Anfang Januar kam es zu einer neuen Runde von Argumenten zwischen Indien und Pakistan über den Bau künftiger Staudämme mit Wasserkraftwerken. Diesmal standen die geplanten Wasserkraftwerke Kishenganga am Jhelum-Fluss und Ratle am Chenab-Fluss zur Sprache. Die Konfliktparteien wandten sich and die Weltbank, die derzeit versucht, in Gesprächen die über diverse Wasserkraftprojekte seit Jahren anhaltenden Konflikte zu mäßigen.

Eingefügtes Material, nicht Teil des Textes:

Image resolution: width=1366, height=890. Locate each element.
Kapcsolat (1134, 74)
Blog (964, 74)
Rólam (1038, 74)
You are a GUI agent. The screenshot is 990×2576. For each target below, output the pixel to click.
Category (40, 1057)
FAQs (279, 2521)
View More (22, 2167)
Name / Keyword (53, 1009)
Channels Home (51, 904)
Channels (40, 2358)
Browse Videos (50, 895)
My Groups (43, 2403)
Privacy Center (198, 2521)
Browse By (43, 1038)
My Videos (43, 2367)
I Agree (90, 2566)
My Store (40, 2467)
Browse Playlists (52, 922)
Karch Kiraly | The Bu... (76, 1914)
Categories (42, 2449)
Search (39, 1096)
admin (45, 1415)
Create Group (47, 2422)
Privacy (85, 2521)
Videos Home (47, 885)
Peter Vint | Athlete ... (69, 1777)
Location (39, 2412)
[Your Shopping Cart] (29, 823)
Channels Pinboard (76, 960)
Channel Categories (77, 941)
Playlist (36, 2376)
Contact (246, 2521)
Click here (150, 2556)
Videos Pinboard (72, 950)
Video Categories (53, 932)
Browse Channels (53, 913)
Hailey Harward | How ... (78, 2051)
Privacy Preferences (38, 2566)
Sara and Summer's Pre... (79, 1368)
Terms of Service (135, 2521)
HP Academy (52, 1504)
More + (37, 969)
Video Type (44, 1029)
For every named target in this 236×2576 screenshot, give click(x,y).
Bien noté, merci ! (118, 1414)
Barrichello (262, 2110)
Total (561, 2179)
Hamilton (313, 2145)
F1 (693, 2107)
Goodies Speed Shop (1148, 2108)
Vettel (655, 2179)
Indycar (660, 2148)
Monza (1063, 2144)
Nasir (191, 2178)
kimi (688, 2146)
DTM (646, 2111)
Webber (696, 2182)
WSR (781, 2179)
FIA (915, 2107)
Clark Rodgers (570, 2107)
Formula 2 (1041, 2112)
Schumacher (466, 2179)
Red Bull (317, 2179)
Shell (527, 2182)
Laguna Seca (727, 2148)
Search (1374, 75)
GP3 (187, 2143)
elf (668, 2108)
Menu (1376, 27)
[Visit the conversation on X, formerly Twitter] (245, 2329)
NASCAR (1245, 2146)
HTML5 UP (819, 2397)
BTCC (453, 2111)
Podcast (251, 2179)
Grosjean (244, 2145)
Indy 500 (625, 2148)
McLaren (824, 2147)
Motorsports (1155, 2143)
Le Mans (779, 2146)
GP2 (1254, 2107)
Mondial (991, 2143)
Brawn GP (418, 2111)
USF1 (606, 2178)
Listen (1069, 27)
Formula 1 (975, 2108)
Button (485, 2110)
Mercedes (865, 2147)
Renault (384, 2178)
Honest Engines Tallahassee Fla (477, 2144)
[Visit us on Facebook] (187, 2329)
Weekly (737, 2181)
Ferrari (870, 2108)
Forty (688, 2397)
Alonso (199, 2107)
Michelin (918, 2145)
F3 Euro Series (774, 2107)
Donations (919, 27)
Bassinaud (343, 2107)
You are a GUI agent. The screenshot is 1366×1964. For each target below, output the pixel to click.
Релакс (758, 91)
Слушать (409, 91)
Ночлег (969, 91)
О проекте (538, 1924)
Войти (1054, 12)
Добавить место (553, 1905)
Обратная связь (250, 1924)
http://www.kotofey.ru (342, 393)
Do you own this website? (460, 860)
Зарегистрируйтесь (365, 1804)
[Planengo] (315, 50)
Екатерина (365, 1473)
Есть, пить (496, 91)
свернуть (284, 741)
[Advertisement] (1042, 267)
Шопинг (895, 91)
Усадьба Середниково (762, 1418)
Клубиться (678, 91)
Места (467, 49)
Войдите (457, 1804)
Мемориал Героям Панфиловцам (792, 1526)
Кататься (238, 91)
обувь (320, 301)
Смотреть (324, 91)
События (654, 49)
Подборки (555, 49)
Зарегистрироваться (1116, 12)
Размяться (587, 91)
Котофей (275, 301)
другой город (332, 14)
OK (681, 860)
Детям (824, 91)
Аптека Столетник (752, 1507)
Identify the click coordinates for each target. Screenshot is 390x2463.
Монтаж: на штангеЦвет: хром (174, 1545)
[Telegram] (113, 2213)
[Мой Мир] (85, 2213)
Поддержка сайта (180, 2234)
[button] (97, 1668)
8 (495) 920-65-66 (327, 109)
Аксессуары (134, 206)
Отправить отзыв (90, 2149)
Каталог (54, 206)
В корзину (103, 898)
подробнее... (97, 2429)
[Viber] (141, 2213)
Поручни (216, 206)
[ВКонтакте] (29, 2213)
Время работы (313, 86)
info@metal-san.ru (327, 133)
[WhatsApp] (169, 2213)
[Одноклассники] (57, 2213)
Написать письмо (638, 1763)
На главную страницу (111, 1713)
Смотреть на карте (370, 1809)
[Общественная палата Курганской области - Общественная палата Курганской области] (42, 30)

„Wasser ist einer der Schlüsselkonflikte zwischen Indien und Pakistan“, erklärte Zubair Ahmad Dar von der Harvard Law and International Development Society. „Tatsächlich ist es sogar das grundlegendste aller Interessen in den verschiedenen Posititionen beider Länder in Bezug auf Jammu und Kashmir.“ Es sind sechs bedeutende Flüsse, die aus dem Himalaya kommend den indischen Teil von Kashmir passieren, bevor sie den pakistanischen Teil erreichen. Schon vor den mittlerweile unzähligen Staudammprojekten, schon vor der in beiden Ländern steigenden Bevölkerungszahlen und schon bevor jemand von den Folgen durch den Klimawandel eine Ahnung hatte, war der Zugang zu und die Verfügbarkeit von Wasser einer der zentralen Streitpunkte zwischen Indien und Pakistan.
1960 schlossen Pakistan und Indien – unter Aufsicht der Weltbank – zur kontrollierten Beilegung des Streits um Wasser den Indus Waters Treaty. Dieser bot einen vertraglich abgesicherten Rahmen, der die Nutzung des Wassers der Flüsse Indus, Chenab, Jhelum, Sutlej, Ravi und Beas genauestens regelte und die Streitschlichtungsmechanismen defnierte – und dies alles auch mehrere Jahrzehnte gut funktionierte. Doch dam kam Baglihar.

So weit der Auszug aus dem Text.